L’exposé des principes généraux d’après lesquels cette flottille doit être employée comme instrument de combat va élucider la question.


V

« Votre sortie a imprimé une grande terreur aux Anglais ; ils savent bien qu’ayant toutes les mers à défendre, une escadre qui s’échapperait de Brest pourrait leur faire un ravage incalculable… » Ainsi s’exprimait Napoléon, dans une lettre adressée au vice-amiral Ganteaume, le 6 septembre 1804.

Pendant toute la préparation de la descente, il n’avait pas cessé de prescrire à nos forces navales de multiplier les sorties en mer, les exercices d’embarquement et de débarquement, tant pour harceler les croisières anglaises que pour instruire les troupes.

En août 1803, il écrivait à l’amiral Bruix, commandant la flottille du camp de Boulogne : « Pour la nuit, le moyen d’empêcher l’ennemi d’approcher est de faire sortir, tous les soirs, les forces que vous avez. Il vous est même facile de lui tendre un piège… Que nos forces maritimes passent toutes les nuits dehors. » Le 17 septembre, le général Soult recevait cet ordre : « Exigez que, comme à Boulogne, la division de Calais sorte à toutes les marées, lorsque le temps sera favorable. Faites-lui exécuter sur le fort Rouge un simulacre de descente, et voyez si les pièces de 24 se débarquent avec la promptitude dont on m’assure. »
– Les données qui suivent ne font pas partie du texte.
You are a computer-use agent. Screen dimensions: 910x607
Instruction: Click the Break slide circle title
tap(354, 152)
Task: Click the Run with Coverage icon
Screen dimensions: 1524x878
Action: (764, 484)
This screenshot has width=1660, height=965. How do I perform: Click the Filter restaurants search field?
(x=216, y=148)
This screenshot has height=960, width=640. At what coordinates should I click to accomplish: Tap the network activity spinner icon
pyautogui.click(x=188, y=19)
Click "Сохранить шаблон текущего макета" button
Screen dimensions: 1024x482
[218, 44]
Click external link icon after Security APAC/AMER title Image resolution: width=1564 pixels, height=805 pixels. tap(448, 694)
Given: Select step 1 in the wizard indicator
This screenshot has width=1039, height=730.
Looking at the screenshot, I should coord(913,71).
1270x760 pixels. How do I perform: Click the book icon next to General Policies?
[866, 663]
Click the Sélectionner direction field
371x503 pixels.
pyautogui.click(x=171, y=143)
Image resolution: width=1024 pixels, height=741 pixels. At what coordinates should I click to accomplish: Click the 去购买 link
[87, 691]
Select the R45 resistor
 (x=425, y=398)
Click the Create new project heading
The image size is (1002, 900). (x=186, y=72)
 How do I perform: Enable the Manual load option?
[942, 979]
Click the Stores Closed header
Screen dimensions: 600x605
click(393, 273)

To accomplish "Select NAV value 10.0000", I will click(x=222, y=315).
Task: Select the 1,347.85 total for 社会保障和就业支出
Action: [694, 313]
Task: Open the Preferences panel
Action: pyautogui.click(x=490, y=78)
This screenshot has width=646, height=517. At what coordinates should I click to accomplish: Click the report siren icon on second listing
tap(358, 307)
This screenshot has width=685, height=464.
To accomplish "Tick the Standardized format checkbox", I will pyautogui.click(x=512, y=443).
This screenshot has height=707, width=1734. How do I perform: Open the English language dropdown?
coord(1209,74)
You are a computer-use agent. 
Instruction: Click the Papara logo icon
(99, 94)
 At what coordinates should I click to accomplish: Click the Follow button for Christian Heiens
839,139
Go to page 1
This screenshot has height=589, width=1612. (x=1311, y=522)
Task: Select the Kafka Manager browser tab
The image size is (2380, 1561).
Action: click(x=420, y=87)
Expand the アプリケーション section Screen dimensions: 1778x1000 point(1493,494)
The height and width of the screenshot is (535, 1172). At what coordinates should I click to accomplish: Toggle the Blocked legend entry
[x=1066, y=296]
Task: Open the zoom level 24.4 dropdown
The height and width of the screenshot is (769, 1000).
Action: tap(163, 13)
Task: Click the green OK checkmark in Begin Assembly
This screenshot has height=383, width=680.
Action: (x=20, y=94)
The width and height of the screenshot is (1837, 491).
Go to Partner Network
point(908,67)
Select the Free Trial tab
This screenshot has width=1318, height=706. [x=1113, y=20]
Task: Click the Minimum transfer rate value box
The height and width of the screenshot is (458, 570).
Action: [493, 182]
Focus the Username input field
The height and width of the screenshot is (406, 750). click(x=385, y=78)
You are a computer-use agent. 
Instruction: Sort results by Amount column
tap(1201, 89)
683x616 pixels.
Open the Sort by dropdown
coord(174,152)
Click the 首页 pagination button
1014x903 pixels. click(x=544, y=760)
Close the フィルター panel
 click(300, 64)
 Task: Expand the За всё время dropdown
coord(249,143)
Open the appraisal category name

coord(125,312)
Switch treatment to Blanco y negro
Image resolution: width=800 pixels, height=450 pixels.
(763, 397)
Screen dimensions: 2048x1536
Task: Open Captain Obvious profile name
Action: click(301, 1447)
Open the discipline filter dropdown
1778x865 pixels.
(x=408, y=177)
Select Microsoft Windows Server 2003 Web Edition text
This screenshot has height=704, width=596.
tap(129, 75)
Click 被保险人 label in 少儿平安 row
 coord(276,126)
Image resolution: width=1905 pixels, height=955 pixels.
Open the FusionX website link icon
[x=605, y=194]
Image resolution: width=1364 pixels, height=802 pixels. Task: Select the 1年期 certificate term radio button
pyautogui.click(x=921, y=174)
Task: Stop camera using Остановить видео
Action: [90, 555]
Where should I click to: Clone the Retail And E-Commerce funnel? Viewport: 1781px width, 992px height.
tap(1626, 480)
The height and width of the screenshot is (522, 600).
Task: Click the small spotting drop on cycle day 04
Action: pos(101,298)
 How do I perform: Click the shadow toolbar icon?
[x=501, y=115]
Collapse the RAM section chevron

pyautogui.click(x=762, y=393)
Ces prescriptions, qui portent l’empreinte du bon sens génial de Napoléon, doivent être méditées, car les perfectionnemens de la navigation les ont rendues d’une application plus facile qu’au commencement du siècle. Elles contiennent les principes à suivre dans le cas où l’adversaire, étant maître de la mer, bloque les ports : tenir l’ennemi en haleine, le harceler, l’épuiser par de fausses attaques et profiter de ces opérations pour exercer les troupes et les mettre au point, en vue de l’opération définitive.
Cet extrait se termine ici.